“Depois de as medidas de confinamento chegarem ao fim, será inevitável”. Para Chris Whitty, o diretor geral da saúde inglês, a quarta vaga acabará por surgir, mal volte a ser permitido o ajuntamento de pessoas em espaços fechados – algo que, no Reino Unido, está previsto para meados de maio, segundo o plano de desconfinamento anunciado pelo primeiro-ministro britânico Boris Johnson.
Segundo disse Whitty aos deputados britânicos esta semana, será mesmo muito “perigoso” acelerar o roteiro anunciado, arriscando novo pico nas hospitalizações e mortes, apesar de o plano de vacinação estar a ser considerado “um sucesso”. Ou seja, mesmo com quase todos os britânicos mais vulneráveis já vacinados, alguns continuarão a ser suscetíveis de desenvolver doença grave – já que, como se sabe, a vacina não é cem por cento eficaz.

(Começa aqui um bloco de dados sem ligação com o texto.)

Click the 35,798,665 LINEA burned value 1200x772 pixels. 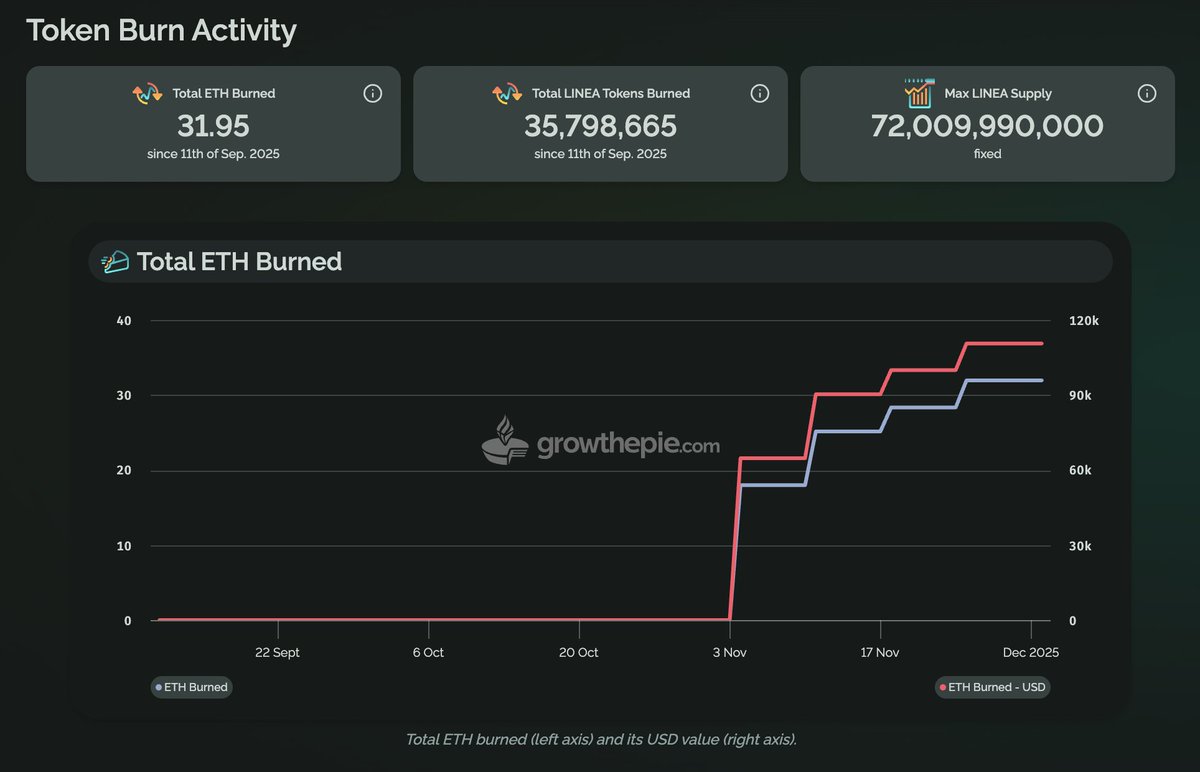point(600,126)
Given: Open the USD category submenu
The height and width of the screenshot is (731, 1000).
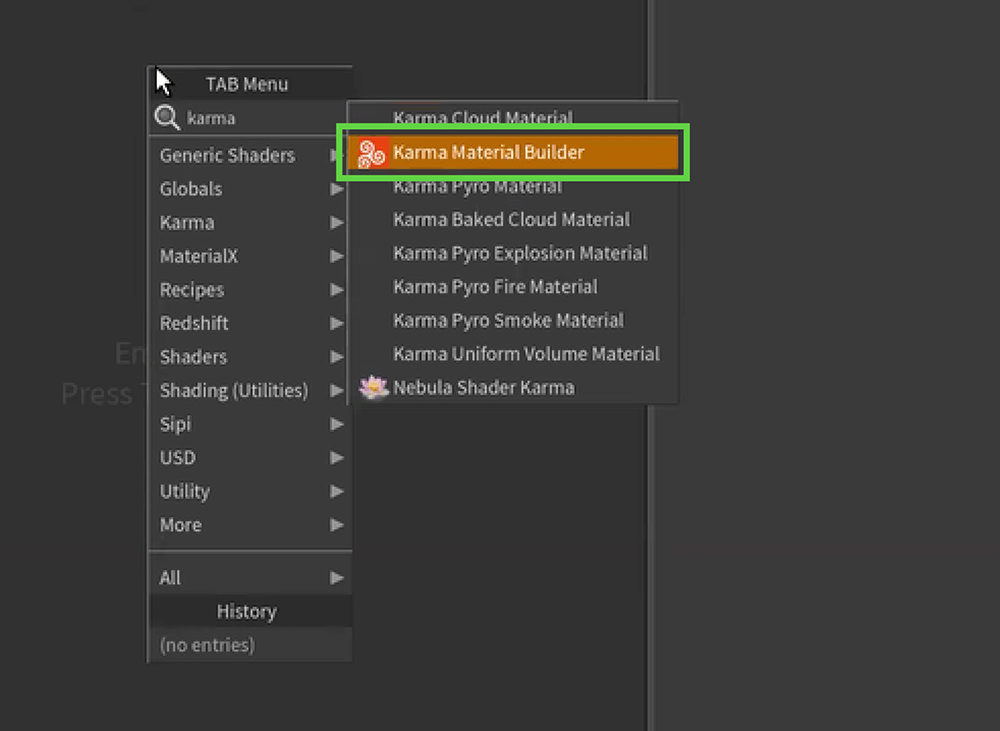Looking at the screenshot, I should [178, 458].
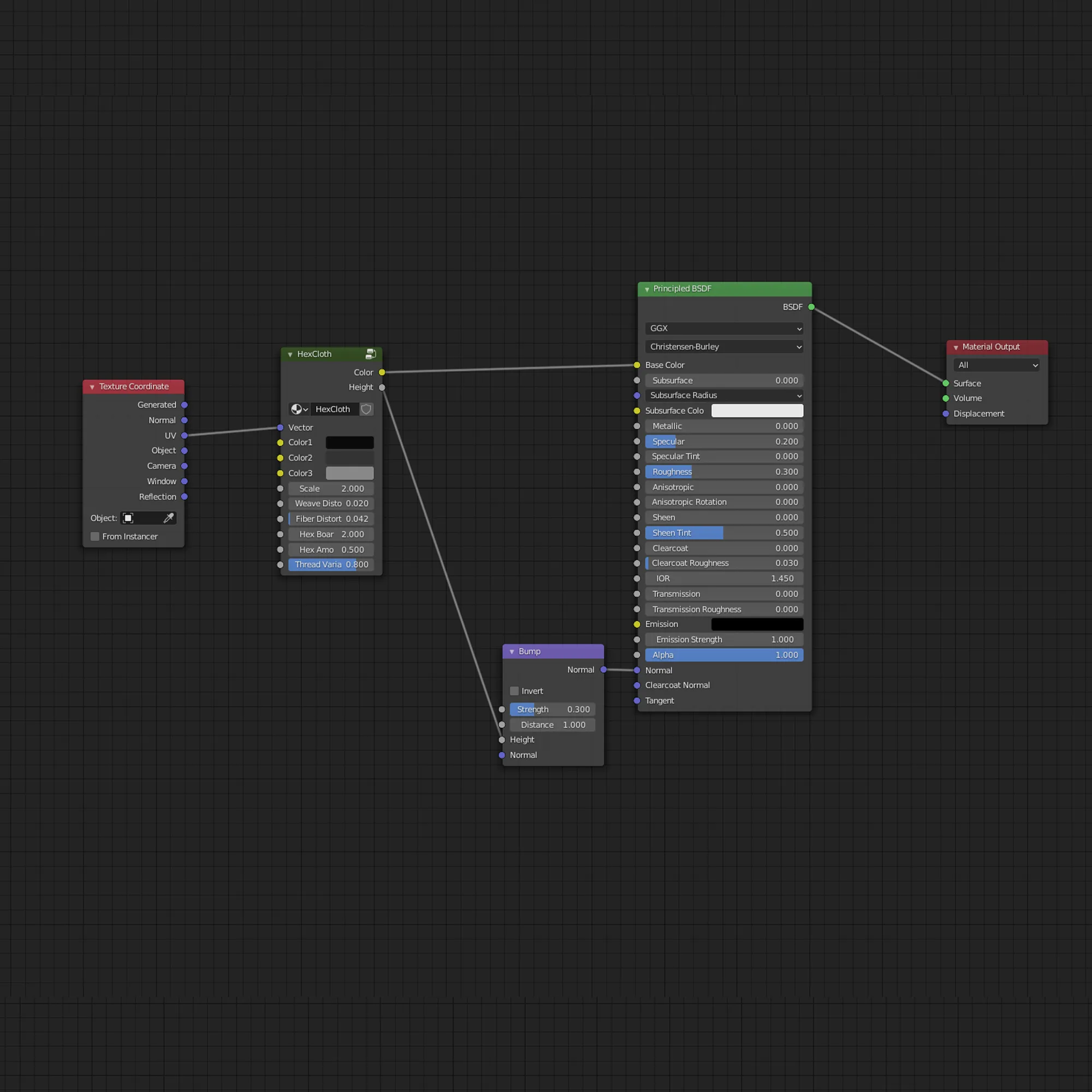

Daí que, quando questionado se as medidas poderiam ser revogadas mais depressa, à luz da rápida queda do número de casos oficiais, Whitty tenha insistido nas cinco semanas entre cada fase, para garantir que “a flexibilização das regras não conduza a novo pico”. E lembrou que os países mais bem-sucedidos estão a apostar numa estratégia diferente – como é o caso de Hong-Kong e da Nova Zelândia, que têm conseguido manter os seus números muito próximos do zero porque “têm decretado bloqueios locais sempre que uma nova infeção é descoberta”.
São declarações que vão ao encontro dos receios revelados pela Organização Mundial da Saúde, no final da semana passada, ao alertar para uma subida de 9 por cento de novos casos na Europa, depois de várias semanas em queda. Segundo referiu Hans Kluge, diretor regional europeu da OMS, no Twitter, os dados decretam “o fim de um promissor declínio” que durava já há seis semanas. “Estamos a assistir a um ressurgimento de casos na Europa Central e Oriental – tal como em outros países na Europa Ocidental, onde as taxas já eram elevadas”, acrescentou. A razão? A variante detetada no Reino Unido, agora responsável por mais de metade das infeções locais.
Tendência generalizada…
Em causa estão os aumentos bastante acentuados em países como a República Checa (o pior país da União Europeia), tal como as Estónia ou a Hungria – além dos aumentos, embora mais ligeiros, também detetados na Alemanha, Bélgica ou França. Também no Luxemburgo, notou aquele responsável, havia um aumento de 5 por cento de casos, confirmando a tendência generalizada no continente.
Um cenário que também não está propriamente afastado em Portugal, depois da diretora-geral da Saúde, Graça Freitas, também ter reconhecido que “o País poderá enfrentar uma nova vaga nos próximos meses”, mesmo com a atual campanha de vacinação em curso.
“Depende muito, claro, de como decorrer o nosso desconfinamento”, comenta Henrique Lopes, especialista em saúde pública e membro da task-force para a Covid-19 da Associação de Escolas de Saúde Pública da Região Europeia (ASPHER), assumindo que é o caso já tanto do longínquo Irão como da bem mais próxima República Checa – e que os casos sobem igualmente de forma preocupante na Eslováquia, na Polónia e até em Israel, onde boa parte da população já está vacinada. É que, como explica, “as vacinas são fundamentais para travar a epidemia, mas não são um manto de proteção total. Mal as pessoas baixaram a guarda, o número de casos voltou a subir. E o número de casos graves também não desceu tanto como se desejaria…”.
…na Europa e na América?
Também nos Estados Unidos, voltaram a soar os alarmes. Depois de Estados como o Texas e o Mississipi terem anunciado o levantamento de restrições e a abertura a 100 por cento, não demorou a que Anthony Faucci, o epidemiologista chefe dos EUA, tenha considerado tais políticas de “uma enorme imprudência”, antecipando assim um maior risco de uma nova vaga.
Como disse Faucci em entrevista à CNN, isso já acontecera antes, “sempre que se tentou abrir o país”, com “ressaltos muito problemáticos”. Rochelle Walenski, uma das responsáveis do Centro de Controlo e Prevenção de Doenças (CDC), também reconheceu que, ao fim de um ano de restrições, havia uma “preocupante” mudança de comportamento. “A resistência esgotou-se”, disse, em conferência de imprensa, “a fadiga está a vencer e as medidas que tomámos para travar a pandemia estão agora a ser ignoradas com demasiada frequência e de forma flagrante”.